## WHAT IS REQUIRED:
From the entries below, return only the lines starting at the one that contains "Open the Pricing page" and ending at the one that contains "Toggle the Losses", exactly as they stand.

## EXERCISE MATERIALS:
++++
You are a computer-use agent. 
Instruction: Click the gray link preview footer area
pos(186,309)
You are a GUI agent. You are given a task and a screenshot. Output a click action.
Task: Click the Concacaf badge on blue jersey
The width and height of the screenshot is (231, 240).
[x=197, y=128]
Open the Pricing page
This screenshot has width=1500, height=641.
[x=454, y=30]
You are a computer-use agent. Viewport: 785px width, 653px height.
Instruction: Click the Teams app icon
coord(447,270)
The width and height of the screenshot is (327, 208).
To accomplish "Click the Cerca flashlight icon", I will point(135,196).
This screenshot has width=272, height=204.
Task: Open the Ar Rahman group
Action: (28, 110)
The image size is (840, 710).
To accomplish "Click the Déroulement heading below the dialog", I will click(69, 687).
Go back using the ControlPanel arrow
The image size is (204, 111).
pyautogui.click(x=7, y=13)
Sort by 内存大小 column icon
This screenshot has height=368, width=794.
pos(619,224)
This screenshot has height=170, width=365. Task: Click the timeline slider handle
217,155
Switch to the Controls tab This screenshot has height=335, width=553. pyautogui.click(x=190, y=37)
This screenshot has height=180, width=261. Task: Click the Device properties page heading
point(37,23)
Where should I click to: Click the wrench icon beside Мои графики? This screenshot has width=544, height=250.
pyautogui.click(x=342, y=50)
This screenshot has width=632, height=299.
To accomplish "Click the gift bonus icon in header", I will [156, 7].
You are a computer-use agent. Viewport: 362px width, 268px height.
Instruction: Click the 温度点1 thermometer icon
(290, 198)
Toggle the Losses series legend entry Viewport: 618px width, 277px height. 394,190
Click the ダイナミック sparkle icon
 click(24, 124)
++++
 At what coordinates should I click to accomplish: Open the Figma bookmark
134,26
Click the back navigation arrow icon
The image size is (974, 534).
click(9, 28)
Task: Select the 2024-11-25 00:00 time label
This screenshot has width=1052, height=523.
++++
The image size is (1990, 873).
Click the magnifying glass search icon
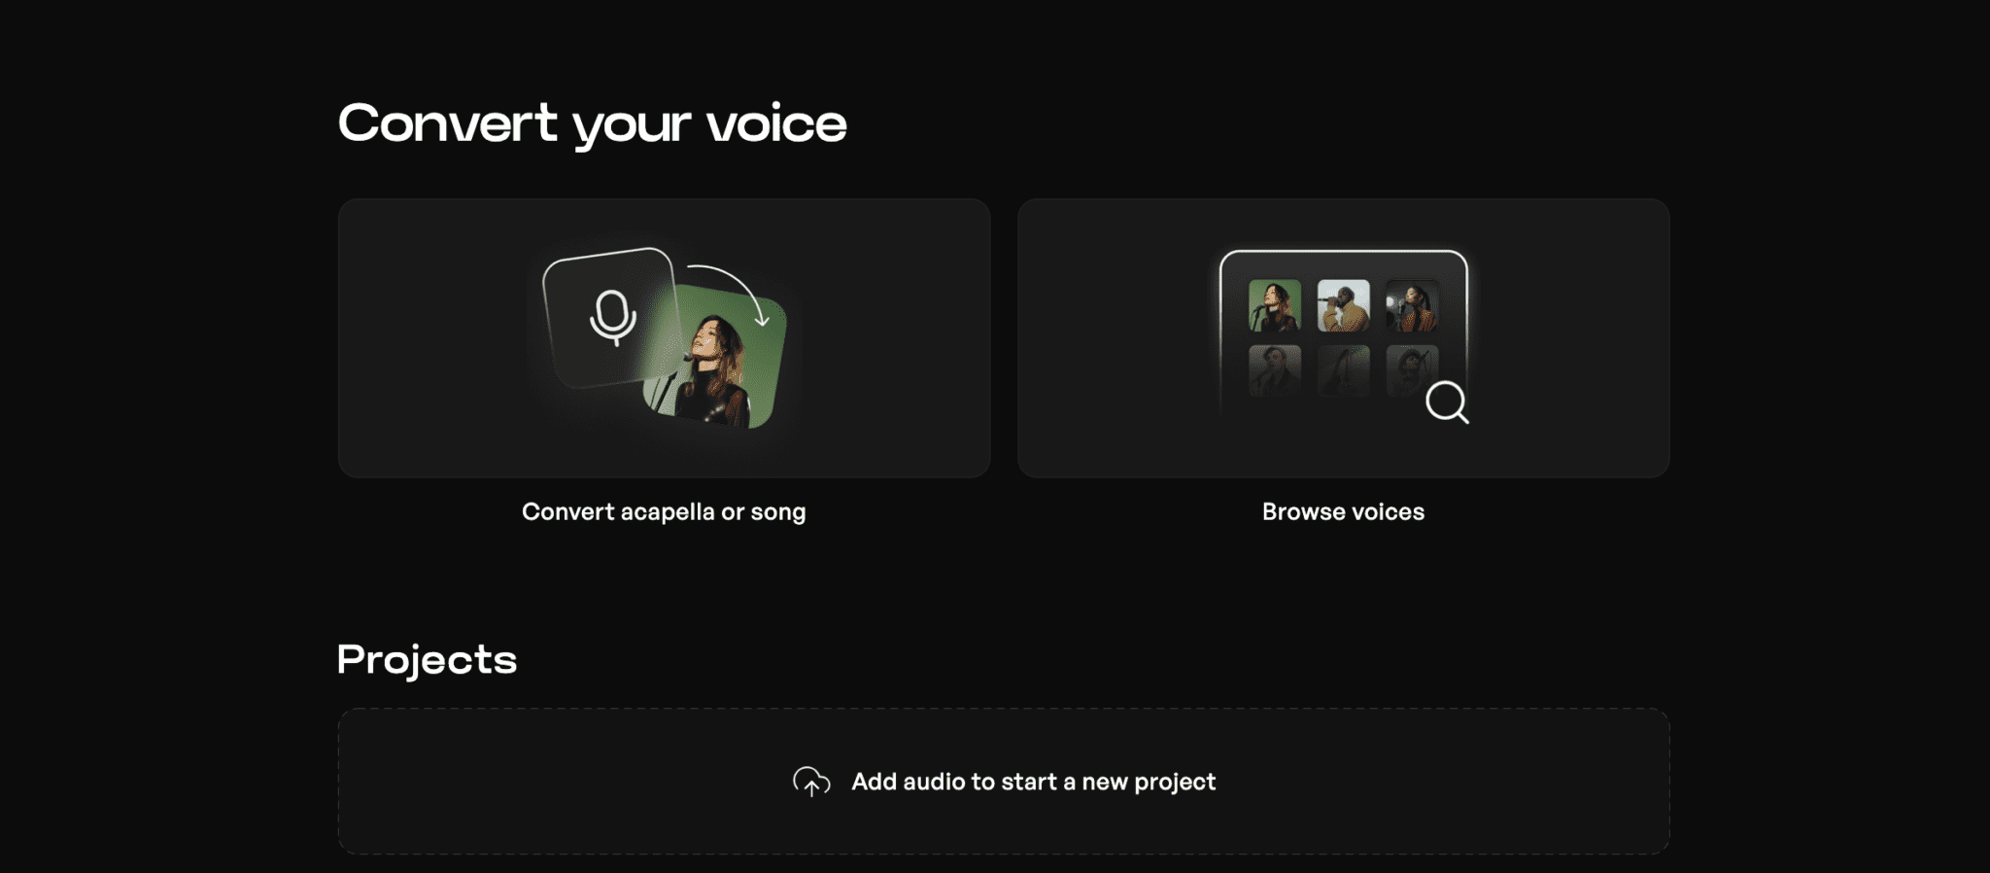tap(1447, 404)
++++
## RESPONSE TO THE TASK:
Open the Pricing page
This screenshot has width=1500, height=641.
[x=454, y=30]
You are a computer-use agent. Viewport: 785px width, 653px height.
Instruction: Click the Teams app icon
coord(447,270)
The width and height of the screenshot is (327, 208).
To accomplish "Click the Cerca flashlight icon", I will point(135,196).
This screenshot has width=272, height=204.
Task: Open the Ar Rahman group
Action: (28, 110)
The image size is (840, 710).
To accomplish "Click the Déroulement heading below the dialog", I will click(69, 687).
Go back using the ControlPanel arrow
The image size is (204, 111).
pyautogui.click(x=7, y=13)
Sort by 内存大小 column icon
This screenshot has height=368, width=794.
pos(619,224)
This screenshot has height=170, width=365. Task: Click the timeline slider handle
217,155
Switch to the Controls tab This screenshot has height=335, width=553. pyautogui.click(x=190, y=37)
This screenshot has height=180, width=261. Task: Click the Device properties page heading
point(37,23)
Where should I click to: Click the wrench icon beside Мои графики? This screenshot has width=544, height=250.
pyautogui.click(x=342, y=50)
This screenshot has width=632, height=299.
To accomplish "Click the gift bonus icon in header", I will [156, 7].
You are a computer-use agent. Viewport: 362px width, 268px height.
Instruction: Click the 温度点1 thermometer icon
(290, 198)
Toggle the Losses series legend entry Viewport: 618px width, 277px height. 394,190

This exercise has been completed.